Due to the large specimen of the right colon, CLS needed to extend the umbilical incision to facilitate specimen removal. However, SILS with the single long incision in the umbilicus might be more convenient to remove specimens without increasing the length. SILS with a short incision length might reduce postoperative pain, promote early activities, and reduce the incidence of complication.
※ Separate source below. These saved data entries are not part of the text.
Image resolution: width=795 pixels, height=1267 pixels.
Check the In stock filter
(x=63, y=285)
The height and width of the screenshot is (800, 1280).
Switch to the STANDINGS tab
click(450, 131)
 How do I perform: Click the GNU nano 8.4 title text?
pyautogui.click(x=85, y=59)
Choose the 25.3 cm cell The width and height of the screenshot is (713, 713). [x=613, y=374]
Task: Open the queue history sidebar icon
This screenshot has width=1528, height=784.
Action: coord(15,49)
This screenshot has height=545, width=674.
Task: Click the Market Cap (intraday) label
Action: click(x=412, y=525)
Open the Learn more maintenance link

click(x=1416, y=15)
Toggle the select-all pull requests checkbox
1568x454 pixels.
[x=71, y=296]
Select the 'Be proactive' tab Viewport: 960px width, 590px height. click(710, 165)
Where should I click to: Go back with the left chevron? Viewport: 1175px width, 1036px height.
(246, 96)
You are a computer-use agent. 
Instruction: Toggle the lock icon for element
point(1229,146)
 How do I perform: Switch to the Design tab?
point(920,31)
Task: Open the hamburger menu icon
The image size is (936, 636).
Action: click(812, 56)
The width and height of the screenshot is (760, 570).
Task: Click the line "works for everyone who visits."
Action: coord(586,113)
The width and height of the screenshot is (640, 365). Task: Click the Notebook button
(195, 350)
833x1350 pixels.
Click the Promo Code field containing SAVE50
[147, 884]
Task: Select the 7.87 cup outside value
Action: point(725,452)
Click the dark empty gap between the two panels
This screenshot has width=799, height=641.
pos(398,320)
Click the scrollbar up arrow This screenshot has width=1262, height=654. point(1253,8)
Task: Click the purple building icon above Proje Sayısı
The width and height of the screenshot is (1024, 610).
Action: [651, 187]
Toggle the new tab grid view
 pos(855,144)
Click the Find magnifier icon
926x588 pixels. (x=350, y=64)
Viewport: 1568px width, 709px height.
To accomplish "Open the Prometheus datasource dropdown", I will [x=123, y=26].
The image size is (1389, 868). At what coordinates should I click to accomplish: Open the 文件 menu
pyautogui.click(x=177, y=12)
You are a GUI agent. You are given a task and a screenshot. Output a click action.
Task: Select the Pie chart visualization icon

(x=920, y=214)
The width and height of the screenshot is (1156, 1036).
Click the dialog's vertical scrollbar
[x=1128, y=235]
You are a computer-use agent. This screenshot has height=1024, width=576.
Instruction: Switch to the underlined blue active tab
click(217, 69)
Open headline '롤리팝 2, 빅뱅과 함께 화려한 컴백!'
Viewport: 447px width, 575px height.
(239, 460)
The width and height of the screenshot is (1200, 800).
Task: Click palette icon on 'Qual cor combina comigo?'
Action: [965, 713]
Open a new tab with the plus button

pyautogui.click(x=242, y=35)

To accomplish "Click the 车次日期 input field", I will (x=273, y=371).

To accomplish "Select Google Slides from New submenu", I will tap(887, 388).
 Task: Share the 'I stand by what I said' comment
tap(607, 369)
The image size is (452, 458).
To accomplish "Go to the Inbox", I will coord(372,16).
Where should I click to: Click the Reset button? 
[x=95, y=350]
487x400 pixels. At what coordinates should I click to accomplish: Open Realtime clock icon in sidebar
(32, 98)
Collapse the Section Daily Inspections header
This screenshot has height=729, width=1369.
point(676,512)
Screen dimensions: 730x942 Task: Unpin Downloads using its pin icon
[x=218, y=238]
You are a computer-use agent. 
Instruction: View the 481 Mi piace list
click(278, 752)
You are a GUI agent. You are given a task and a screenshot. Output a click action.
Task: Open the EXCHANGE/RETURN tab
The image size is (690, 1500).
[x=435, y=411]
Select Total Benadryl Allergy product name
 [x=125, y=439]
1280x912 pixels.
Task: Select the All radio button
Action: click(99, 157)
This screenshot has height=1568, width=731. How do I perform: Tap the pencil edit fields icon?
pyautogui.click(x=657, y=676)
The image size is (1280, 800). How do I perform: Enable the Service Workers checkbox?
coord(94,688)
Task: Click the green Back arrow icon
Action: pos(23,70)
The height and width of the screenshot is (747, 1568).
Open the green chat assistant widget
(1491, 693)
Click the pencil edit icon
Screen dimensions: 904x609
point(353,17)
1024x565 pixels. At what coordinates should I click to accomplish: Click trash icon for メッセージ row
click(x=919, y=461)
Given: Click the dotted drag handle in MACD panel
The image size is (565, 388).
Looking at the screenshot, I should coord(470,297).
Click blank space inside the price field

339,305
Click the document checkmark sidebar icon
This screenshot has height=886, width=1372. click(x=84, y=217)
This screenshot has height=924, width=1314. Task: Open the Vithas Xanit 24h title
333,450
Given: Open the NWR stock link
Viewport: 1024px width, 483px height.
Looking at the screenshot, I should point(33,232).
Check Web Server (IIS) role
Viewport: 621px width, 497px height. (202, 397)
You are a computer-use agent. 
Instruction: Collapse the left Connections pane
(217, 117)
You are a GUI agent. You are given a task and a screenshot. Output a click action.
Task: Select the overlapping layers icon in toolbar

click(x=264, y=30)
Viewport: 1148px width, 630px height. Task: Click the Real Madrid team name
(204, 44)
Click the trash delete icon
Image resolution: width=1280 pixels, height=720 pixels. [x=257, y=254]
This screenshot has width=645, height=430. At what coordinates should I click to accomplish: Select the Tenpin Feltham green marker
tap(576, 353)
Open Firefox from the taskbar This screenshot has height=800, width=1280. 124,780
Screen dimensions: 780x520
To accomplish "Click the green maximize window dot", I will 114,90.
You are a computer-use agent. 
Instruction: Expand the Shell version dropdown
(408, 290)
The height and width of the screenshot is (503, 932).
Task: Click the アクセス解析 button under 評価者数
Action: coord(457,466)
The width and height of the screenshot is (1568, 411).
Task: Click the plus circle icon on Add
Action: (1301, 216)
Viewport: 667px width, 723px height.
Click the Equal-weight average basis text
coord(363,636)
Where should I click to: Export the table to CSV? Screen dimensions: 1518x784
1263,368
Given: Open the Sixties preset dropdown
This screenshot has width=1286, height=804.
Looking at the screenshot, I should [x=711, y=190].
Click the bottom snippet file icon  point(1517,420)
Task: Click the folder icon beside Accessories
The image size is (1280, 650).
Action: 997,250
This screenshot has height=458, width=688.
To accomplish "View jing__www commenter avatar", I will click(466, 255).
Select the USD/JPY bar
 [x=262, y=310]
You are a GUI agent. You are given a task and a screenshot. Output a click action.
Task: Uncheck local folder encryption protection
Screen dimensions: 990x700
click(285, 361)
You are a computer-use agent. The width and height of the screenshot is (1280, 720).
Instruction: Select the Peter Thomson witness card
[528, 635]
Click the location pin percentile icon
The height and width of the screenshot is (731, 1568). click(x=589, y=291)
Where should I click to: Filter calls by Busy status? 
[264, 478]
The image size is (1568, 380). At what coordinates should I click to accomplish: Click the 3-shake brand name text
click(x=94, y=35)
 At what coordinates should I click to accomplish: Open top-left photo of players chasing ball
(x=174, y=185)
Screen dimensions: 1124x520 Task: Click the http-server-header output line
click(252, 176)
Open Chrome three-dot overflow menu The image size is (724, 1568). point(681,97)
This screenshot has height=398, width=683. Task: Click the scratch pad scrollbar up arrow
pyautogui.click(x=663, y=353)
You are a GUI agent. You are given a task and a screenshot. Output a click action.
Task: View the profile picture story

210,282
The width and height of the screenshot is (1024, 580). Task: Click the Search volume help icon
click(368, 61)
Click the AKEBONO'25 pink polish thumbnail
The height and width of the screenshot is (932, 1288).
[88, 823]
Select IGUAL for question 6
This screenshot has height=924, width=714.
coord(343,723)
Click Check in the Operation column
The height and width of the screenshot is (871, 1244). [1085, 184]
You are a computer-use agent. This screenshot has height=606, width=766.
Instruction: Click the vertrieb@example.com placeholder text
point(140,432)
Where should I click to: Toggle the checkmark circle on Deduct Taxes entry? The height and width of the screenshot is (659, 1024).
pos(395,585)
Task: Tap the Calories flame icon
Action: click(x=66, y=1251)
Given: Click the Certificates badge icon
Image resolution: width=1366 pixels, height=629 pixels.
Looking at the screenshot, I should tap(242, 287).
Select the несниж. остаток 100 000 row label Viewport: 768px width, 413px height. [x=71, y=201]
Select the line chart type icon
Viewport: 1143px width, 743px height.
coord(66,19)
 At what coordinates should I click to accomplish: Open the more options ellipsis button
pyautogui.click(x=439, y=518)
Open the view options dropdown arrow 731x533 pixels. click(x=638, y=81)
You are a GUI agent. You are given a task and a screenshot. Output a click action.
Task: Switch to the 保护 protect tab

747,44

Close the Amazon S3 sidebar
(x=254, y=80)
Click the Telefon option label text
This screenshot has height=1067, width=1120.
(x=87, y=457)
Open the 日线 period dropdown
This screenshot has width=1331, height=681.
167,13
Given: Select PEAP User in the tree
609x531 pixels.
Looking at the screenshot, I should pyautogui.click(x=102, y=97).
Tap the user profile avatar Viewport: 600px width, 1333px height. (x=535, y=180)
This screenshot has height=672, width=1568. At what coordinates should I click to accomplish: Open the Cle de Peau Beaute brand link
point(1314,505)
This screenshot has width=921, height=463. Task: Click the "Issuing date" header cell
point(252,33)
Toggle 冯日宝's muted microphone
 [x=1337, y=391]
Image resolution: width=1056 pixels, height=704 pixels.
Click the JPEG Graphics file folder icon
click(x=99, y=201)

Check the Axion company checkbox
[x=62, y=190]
Six studies reported the type of ileocolonic anastomosis, and these studies were all extra-corporeal anastomoses. Three studies were end-to-end ileocolonic anastomoses, and three studies were end-to-side ileocolonic anastomoses. Lymph node dissection and PSE of SILS were better than those of CLS, and DSE tended to be the same in the two groups. In SILS, which had a larger incision than CLS, removing more of the intestine from the abdominal wall was easier and the surgical margin was better than those in CLS. Due to the short development time of SILS, a lack of clinical data might impact the results of distal metastasis and produce bias. We expected more clinical studies to further illuminate the relationship between the groups.
We removed a large study representing almost half of all patients and performed a meta-analysis again. The results indicated that four indexes were different from the above results. Blood loss, incision length, lymph node dissection, and DSE were similar in the two groups. After repeating the statistical analysis, the operation time in the SILS group was still better than that in the CLS group. Due to the large size of the single study, it may cause potential selection bias and affect the results of the study. After repeating the statistical analysis, the results of lymph node dissection, PSE, and DSE were similar to previous research [
23].
In addition, the results of this study might have several limitations. First, nine studies only contained a modest number of patients and all the included studies were not of the highest quality of evidence. All the included studies were comparative nonrandomized clinical trials, and no RCTs were included due to short development times. Second, one study contained almost half of all patients and affected the results. Third, different patient conditions and medical facilities could cause potential selection bias. In this study, there were only two European studies and fewer people with a large BMI. This potential selection bias could affect the final results. Finally, the long-term follow-up results were incomplete due to the short development of SILS. Only a few articles had reported recurrence and metastasis data between the two techniques, which would affect the follow-up outcomes. Furthermore, RCTs with long follow-up outcomes were necessary to compare SILS with CLS for patients.
Conclusions
In summary, this study had compared the reliability and safety of the SILS and CLS for the treatment of right colon cancer. SILS had a shorter operation time, shorter hospital stay, shorter incision length, less blood loss, better lymph node dissection, and PSE than CLS. Complication, conversion, follow-up outcomes, and other data were similar between SILS and CLS. After we removed the large study, we performed the meta-analysis again. The operation time in the SILS group was still shorter than that in the CLS group. With the continuous development of professional technology, future evidence of improvements in the long-term outcomes might justify the advantages and disadvantages of SILS and CLS for treating right colon cancer. SILS had the advantages of the only long incisions to remove specimens conveniently without increasing the incision length. Therefore, we propose that SILS could be a feasible model for right colon cancer.